RECORD EXTRACTS:
## start

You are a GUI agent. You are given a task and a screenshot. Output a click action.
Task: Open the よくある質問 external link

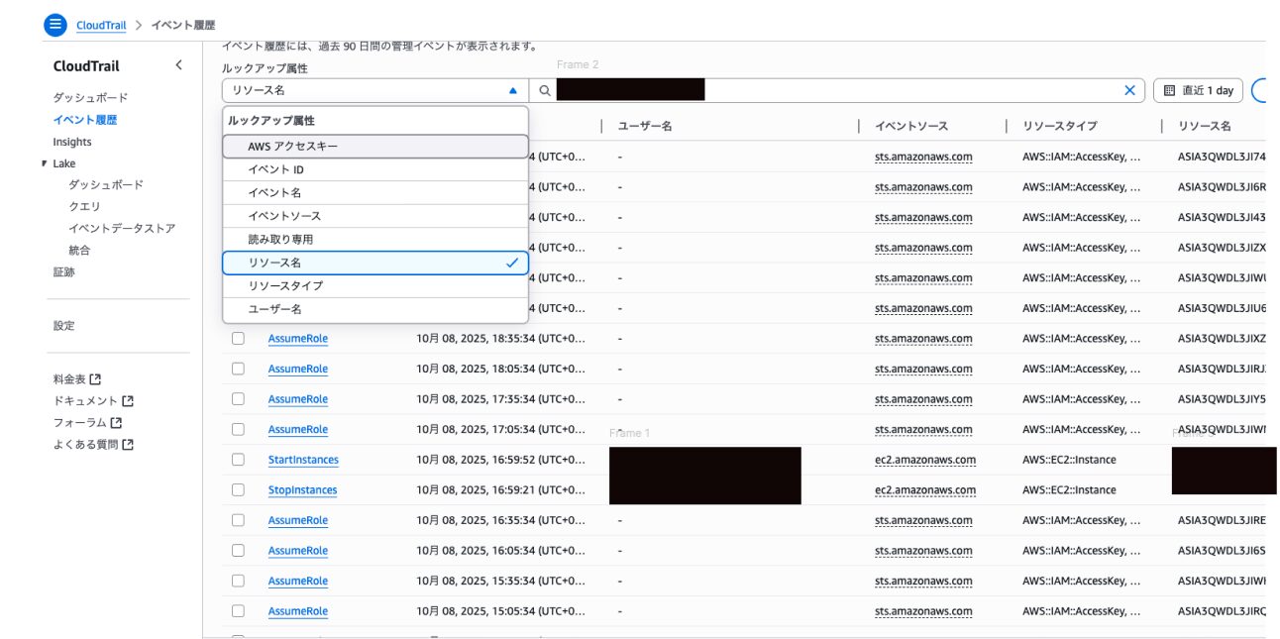(93, 445)
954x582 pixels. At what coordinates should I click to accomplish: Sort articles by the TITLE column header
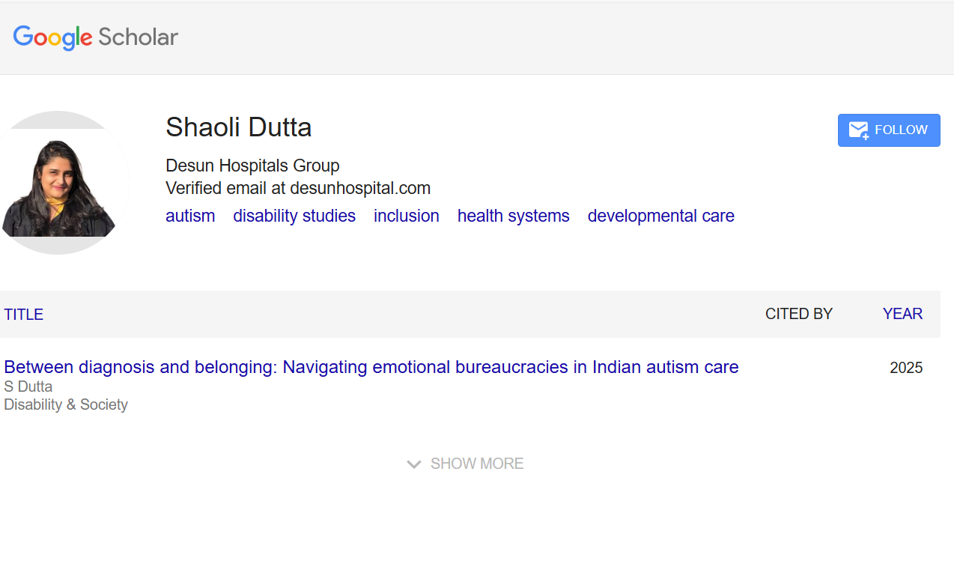tap(24, 315)
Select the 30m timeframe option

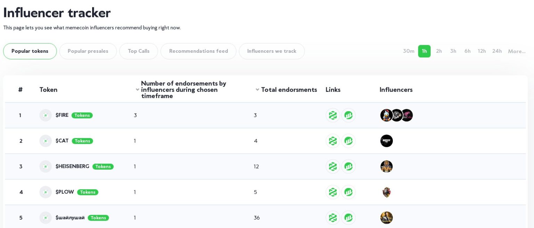click(x=408, y=51)
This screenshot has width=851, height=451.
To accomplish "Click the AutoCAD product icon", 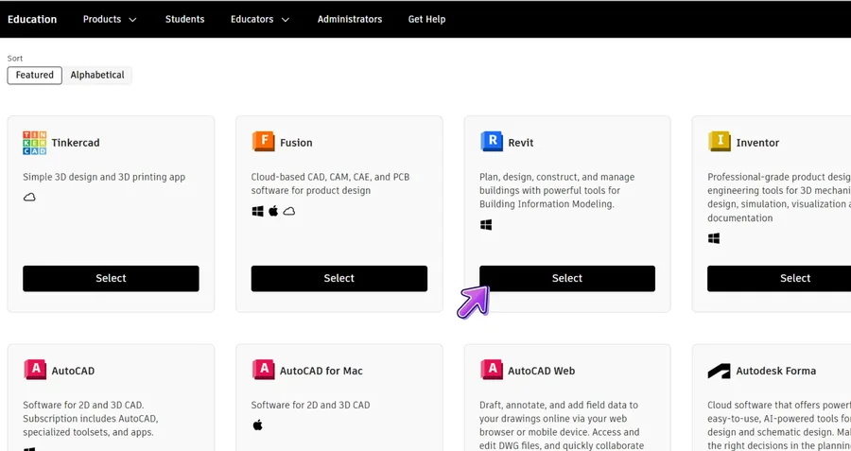I will click(x=34, y=370).
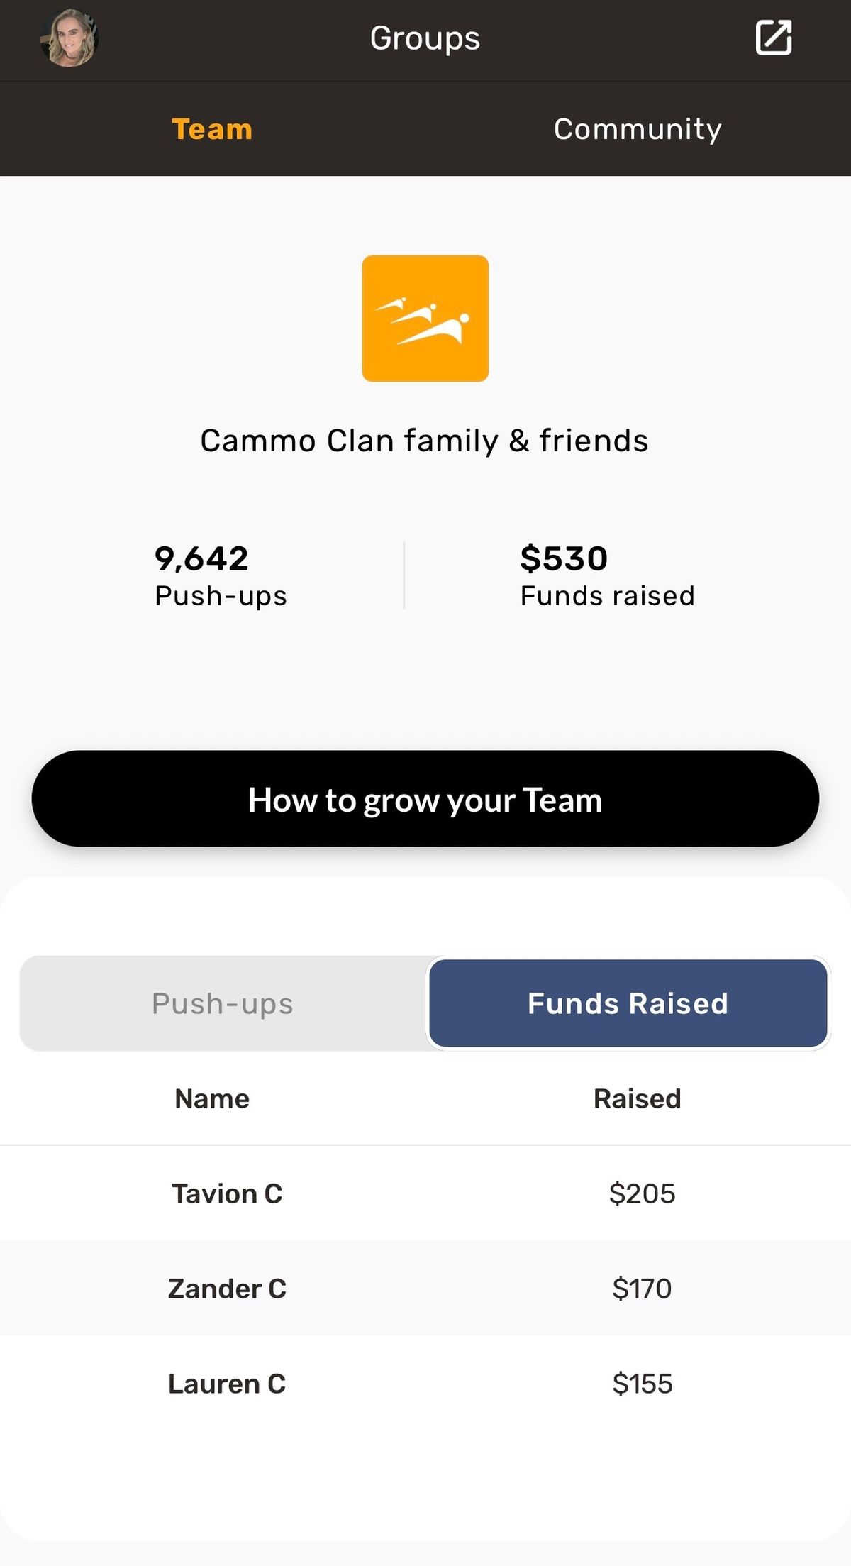The image size is (851, 1566).
Task: Open Zander C's leaderboard entry
Action: click(227, 1289)
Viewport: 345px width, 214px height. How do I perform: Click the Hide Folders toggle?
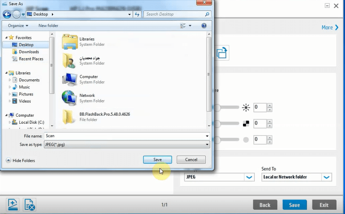(20, 161)
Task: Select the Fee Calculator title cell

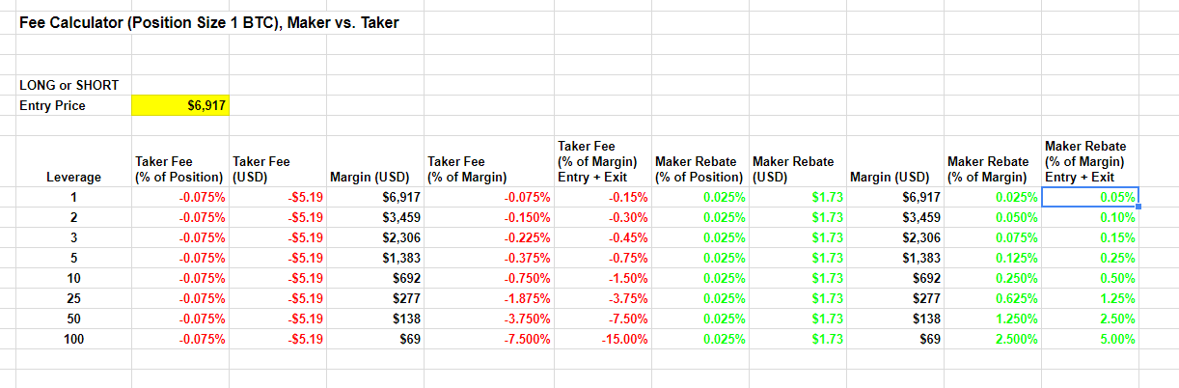Action: point(208,23)
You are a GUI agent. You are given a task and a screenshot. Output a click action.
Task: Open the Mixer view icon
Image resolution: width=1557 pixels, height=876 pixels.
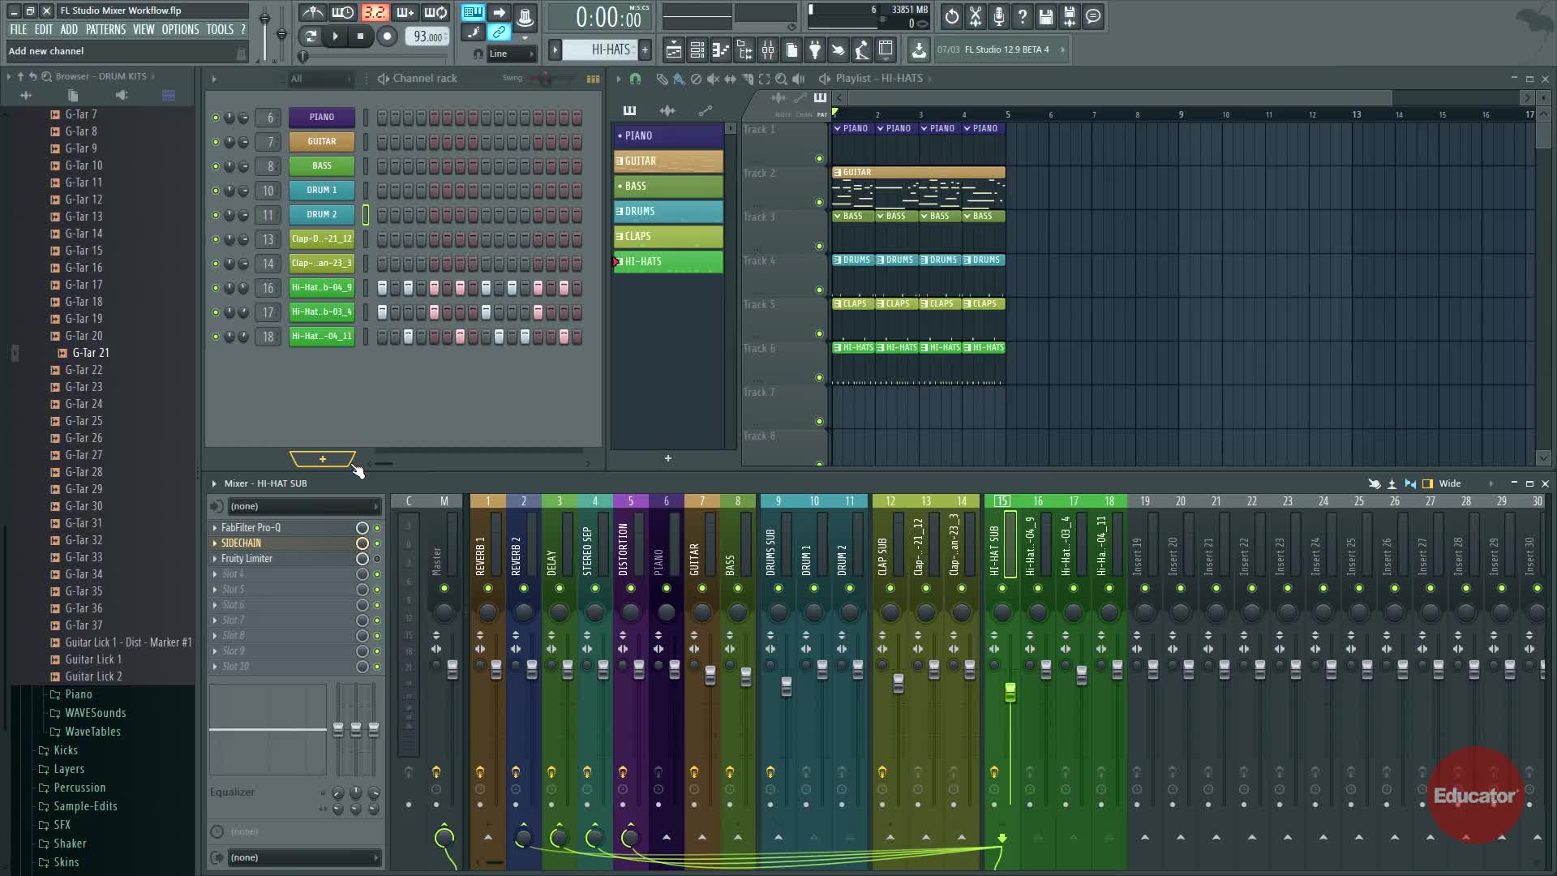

## end

WHAT YOU WILL DO: Reproduce the records exactly, from the first line through the line containing "click(x=408, y=51)", leaving out the pictures.

RESPONSE TO THE EXERCISE:
You are a GUI agent. You are given a task and a screenshot. Output a click action.
Task: Open the よくある質問 external link

(93, 445)
954x582 pixels. At what coordinates should I click to accomplish: Sort articles by the TITLE column header
tap(24, 315)
Select the 30m timeframe option

click(x=408, y=51)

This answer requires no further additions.